Despite the historic outflow, many countries gained temporary relief last year as interest rates peaked and bond markets reopened. This allowed them to restructure $90 billion in external debt in 2024, the highest level since 2010. Bond investors also contributed $80 billion more in new financing than they received in repayments, enabling several multi-billion-dollar issuances, though at high borrowing costs, with interest rates averaging around 10% — roughly double pre-2020 levels.
“Global financial conditions might be improving, but developing countries should not deceive themselves: they are not out of danger,” said Indermit Gill, World Bank Group Chief Economist. “Their debt build-up is continuing, sometimes in new and pernicious ways. Policymakers everywhere should make the most of the breathing room that exists today to put their fiscal houses in order—instead of rushing back into external debt markets.”

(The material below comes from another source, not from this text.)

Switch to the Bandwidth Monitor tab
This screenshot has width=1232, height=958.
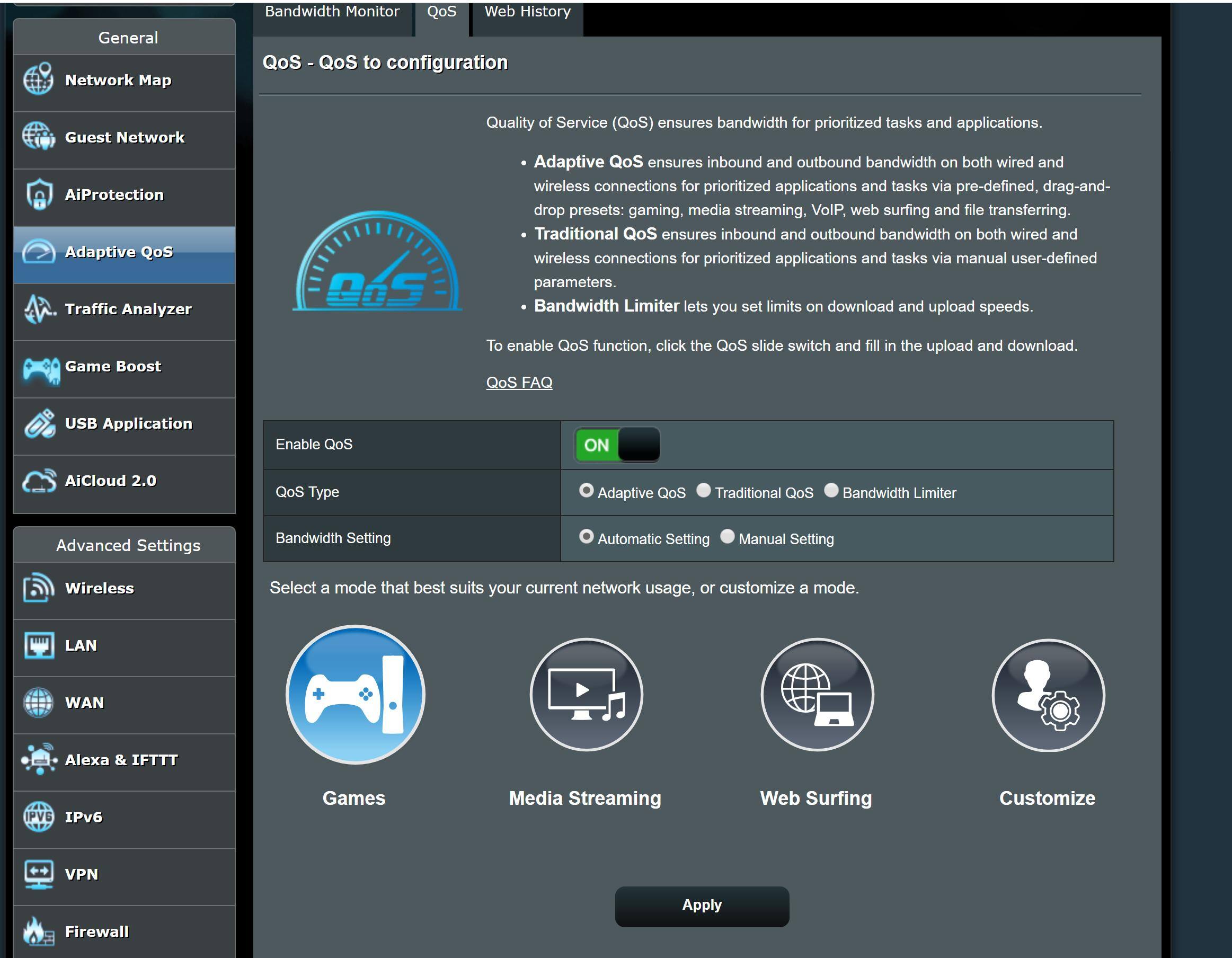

The report shows that the combined external debt of low- and middle-income countries reached $8.9 trillion in 2024, with the 78 mainly low-income countries eligible for World Bank International Development Association (IDA) financing accounting for a record $1.2 trillion. Average interest rates on newly contracted public debt hit a 24-year high with official creditors and a 17-year high with private creditors.
The countries paid a record $415 billion in interest alone — funds that could otherwise have supported schools, healthcare, and infrastructure. In the most heavily indebted countries, an estimated half of the population cannot afford a minimum daily diet necessary for long-term health.
Low-cost financing became harder to access, with the World Bank emerging as the largest provider for IDA-eligible countries. In 2024, it supplied $18.3 billion more in new financing than it received in repayments, along with $7.5 billion in grants. Official bilateral creditors, by contrast, provided less new funding than they collected, while many countries increasingly turned to domestic lenders. Of 86 countries with available data, more than half saw domestic debt grow faster than external debt.
“The rising tendency of many developing countries to tap domestic sources reflects an important policy accomplishment,” said Haishan Fu, World Bank Group Chief Statistician. “But heavy domestic borrowing can limit banks’ ability to lend to the private sector and carries shorter maturities, raising refinancing costs. Governments should be cautious.”
The report highlights the human cost of high debt. In the 22 most heavily indebted countries — where external debt exceeds 200% of export revenue — an average of 56% of the population cannot afford a basic diet. Among IDA-eligible countries, nearly two-thirds of people face the same challenge.
The World Bank urged countries to use the current window of relative stability to strengthen fiscal management and avoid unsustainable borrowing.